I finished my fourth module representing the bakelite factory in Nystrup. The idea was to represent the section of the gravel railway winding itself through Nystrup's small industrial district. With the room I have available for modelling and storing models and modules a model of that section in 1:35 scale can of course only be of a very short length. I like the contrast to my more rural modules and I have now begun to wonder how my next module is going to look.
The Land Rover from Nystrup's volunteer fire brigade parked in front of Banke's Bakelite.

I had for a long time searched for the elusive Roadcraft Land Rover fire tender kit. I found it and finished building it in 2017. A great kit with a great potential for extra detailing. I built it mostly out of the box, though, only adding a fire man's helmet and other small parts. One week later I had the locomotive jacks from Blitz finished and delivered by heavy load trailer to the loco shed in Nystrup.

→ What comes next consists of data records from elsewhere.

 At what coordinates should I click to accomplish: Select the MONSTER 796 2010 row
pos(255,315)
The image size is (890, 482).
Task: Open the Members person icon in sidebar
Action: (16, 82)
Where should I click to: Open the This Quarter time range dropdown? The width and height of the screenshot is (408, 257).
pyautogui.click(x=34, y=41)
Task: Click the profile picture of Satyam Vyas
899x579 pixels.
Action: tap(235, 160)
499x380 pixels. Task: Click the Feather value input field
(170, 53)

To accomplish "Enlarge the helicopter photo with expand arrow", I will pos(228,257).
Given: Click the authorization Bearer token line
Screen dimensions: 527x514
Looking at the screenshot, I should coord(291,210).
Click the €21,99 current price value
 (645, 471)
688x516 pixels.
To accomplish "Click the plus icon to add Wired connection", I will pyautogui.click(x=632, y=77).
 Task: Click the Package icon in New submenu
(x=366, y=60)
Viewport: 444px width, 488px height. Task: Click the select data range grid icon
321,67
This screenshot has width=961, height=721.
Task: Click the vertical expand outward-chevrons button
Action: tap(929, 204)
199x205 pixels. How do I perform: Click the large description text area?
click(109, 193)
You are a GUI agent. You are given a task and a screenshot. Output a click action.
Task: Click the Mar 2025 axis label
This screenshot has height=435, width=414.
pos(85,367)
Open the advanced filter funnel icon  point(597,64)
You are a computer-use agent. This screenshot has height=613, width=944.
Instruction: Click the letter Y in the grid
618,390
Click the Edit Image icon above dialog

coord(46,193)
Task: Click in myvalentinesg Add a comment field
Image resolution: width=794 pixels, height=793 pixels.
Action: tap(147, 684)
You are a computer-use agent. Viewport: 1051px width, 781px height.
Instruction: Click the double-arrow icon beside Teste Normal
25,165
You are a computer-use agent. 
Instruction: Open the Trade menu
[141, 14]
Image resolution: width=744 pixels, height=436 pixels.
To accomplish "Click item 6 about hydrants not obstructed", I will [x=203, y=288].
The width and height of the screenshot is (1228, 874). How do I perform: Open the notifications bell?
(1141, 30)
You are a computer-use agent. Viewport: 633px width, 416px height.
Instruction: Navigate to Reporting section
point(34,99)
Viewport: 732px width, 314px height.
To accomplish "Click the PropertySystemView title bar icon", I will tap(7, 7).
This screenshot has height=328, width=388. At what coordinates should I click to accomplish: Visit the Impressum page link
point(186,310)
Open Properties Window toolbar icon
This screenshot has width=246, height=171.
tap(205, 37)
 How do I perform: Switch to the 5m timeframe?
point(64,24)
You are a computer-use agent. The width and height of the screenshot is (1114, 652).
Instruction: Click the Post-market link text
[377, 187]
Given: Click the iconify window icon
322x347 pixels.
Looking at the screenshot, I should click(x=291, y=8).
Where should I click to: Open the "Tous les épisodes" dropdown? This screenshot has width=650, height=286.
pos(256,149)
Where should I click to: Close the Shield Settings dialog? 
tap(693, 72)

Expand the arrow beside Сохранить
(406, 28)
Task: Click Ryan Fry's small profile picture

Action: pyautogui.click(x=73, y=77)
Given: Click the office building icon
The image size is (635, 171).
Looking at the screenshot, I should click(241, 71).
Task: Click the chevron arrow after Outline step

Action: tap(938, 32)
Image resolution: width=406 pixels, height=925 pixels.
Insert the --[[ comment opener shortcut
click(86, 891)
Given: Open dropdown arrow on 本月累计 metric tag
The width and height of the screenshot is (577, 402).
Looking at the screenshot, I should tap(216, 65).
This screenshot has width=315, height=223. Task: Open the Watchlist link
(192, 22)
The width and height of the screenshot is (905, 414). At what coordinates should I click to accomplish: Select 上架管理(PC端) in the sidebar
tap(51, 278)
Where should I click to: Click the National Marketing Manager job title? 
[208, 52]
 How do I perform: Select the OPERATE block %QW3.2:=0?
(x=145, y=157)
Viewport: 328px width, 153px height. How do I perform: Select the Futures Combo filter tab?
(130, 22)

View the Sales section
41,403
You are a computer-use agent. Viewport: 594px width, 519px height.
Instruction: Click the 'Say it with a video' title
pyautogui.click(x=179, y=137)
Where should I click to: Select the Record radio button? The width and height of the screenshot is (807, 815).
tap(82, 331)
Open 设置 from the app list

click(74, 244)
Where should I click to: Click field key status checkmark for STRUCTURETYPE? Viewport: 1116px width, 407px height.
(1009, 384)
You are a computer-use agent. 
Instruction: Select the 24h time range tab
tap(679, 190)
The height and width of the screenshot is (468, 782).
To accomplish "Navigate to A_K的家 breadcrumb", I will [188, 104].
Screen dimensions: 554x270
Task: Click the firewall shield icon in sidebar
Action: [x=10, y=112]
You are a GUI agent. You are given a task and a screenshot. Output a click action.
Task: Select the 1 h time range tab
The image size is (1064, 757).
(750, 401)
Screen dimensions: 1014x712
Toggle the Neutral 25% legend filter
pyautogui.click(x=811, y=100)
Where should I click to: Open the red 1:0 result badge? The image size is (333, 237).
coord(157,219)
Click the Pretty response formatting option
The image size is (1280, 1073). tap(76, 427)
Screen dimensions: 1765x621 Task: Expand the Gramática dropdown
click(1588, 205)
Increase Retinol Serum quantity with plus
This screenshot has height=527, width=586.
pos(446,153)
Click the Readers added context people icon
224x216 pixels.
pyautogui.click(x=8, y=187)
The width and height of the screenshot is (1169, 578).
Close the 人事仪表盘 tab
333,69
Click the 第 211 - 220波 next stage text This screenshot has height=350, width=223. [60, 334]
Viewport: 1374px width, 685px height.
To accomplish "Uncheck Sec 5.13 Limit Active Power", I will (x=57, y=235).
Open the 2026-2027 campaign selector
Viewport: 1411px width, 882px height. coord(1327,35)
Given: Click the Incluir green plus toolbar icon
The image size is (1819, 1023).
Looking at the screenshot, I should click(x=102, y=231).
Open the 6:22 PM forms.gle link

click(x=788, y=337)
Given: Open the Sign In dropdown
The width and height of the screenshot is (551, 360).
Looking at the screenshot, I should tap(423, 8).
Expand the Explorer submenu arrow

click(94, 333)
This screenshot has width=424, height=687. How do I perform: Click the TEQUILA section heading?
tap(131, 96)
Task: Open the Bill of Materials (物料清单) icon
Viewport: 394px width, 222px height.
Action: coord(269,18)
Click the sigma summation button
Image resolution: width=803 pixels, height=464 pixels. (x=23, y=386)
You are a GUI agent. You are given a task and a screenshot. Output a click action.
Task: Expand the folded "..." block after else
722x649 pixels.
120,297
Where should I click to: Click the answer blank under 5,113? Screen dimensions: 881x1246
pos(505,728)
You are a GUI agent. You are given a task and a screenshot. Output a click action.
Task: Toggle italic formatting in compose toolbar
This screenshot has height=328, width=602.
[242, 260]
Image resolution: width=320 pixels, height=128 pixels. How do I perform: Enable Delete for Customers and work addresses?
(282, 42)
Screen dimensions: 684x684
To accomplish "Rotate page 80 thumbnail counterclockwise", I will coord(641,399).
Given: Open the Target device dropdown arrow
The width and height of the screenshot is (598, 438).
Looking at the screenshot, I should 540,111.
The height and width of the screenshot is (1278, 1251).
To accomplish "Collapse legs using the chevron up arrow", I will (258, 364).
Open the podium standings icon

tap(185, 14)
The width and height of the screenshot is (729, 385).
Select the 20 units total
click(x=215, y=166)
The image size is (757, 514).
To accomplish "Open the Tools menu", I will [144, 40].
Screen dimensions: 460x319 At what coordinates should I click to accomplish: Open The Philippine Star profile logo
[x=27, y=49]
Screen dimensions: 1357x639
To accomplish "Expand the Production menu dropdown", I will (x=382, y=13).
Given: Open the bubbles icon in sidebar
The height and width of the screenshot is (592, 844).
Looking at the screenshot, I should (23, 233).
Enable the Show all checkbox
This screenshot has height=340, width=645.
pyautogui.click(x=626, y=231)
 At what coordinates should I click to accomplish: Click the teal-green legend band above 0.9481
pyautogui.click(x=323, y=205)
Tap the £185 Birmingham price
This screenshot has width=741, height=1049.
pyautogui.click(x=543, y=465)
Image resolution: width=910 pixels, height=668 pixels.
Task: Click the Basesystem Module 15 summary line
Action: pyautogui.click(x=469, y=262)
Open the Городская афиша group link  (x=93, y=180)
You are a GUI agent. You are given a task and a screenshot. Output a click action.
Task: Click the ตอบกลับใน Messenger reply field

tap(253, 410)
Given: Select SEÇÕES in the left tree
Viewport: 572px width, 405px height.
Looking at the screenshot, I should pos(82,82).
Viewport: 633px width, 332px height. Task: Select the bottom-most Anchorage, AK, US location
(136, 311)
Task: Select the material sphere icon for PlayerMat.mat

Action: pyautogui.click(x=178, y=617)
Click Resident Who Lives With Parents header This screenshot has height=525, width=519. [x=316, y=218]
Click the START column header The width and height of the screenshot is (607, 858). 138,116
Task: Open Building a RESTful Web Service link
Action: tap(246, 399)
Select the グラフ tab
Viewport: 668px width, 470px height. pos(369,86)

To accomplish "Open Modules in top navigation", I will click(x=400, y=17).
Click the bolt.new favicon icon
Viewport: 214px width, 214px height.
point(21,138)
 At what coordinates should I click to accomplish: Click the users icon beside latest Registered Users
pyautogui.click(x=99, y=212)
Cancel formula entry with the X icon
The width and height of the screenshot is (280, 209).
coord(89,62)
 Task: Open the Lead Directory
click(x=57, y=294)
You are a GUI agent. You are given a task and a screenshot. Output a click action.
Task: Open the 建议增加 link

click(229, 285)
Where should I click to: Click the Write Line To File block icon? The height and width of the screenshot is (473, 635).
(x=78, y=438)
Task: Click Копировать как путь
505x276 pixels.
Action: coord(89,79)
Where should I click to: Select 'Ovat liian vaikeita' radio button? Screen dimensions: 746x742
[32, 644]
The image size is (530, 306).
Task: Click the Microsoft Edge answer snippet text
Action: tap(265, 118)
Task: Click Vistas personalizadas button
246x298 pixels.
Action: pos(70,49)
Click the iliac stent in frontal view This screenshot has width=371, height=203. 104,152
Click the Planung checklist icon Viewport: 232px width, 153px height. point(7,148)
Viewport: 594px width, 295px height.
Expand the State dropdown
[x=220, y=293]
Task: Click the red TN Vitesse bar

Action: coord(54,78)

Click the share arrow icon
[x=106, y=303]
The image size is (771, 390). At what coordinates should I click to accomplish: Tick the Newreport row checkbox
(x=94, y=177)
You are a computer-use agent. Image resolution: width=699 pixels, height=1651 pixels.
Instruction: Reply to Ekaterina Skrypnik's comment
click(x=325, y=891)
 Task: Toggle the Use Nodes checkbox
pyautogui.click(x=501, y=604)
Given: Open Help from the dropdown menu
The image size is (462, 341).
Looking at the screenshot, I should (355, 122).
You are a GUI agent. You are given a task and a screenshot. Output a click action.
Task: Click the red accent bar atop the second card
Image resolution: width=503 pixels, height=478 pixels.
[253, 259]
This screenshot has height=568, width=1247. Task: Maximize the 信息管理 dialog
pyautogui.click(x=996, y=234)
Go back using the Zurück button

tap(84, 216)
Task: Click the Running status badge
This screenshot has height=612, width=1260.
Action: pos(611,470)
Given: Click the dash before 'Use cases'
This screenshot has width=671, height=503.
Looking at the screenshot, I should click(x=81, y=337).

In the beginning of the year my model of an old Danish Alpha E 10 loco rolled off the worktable. A peculiar loco and not remotely connected to 'Danish design' so famous for its "simple, elegant and pure characteristics". Although in the case of the E 10 'simple' seems to fit! With a huge '1' on all four sides it clearly shows itself as Nystrup Gravel's first loco.

This year I had the great fortune to help celebrate two anniversaries at the heritage railway where I work as a volunteer. One was the 40. anniversary of the railway itself in May and the 50. anniversary of the closure of the last Danish sugar beet railway in December. On HVB we are fortunate to have a small selection of locos and rolling stock from the sugar beet railways and could form a small train of open beet wagons. Two trains followed the beet train, allowing visiting enthusiasts to take part in several photo sessions along the line.
The sugar beet train is on its way home after the 50. anniversary running. The sun is setting and the train is fitted with petroleum lamps and the small red rear end signal.
Mentioning railway enthusiasts I created my own two enthusiasts visiting Nystrup Gravel in 2017. I thought it appropriate to honour the first enthusiasts that have documented so many things gone today. Whether you are a surviving pioneer or a complete newcomer to the railway hobby I wish you a Happy New Year and all the best in 2018!
"Wasn't it around three o'clock the train was due here at the loco shed?" Well, you never quite knows with industrial railways. Surely the two enthusiasts will see something interesting if they wait long enough.

Friday 8 December 2017

Nystrup's East German 'Twin' (1/35)

I've been somewhat quiet modelling wise for a few weeks. Some of the time has been spent on going through the papers and photographs of Nystrup Gravel's cheif mechanic Thorleif Petersen. Some of the information made me want to build a model from an East German company - the VEB Klinker- und Ziegelwerke "Ernst Wollweber". Thorleif had a special affiliation with that company and visited it many times during his trips to DDR.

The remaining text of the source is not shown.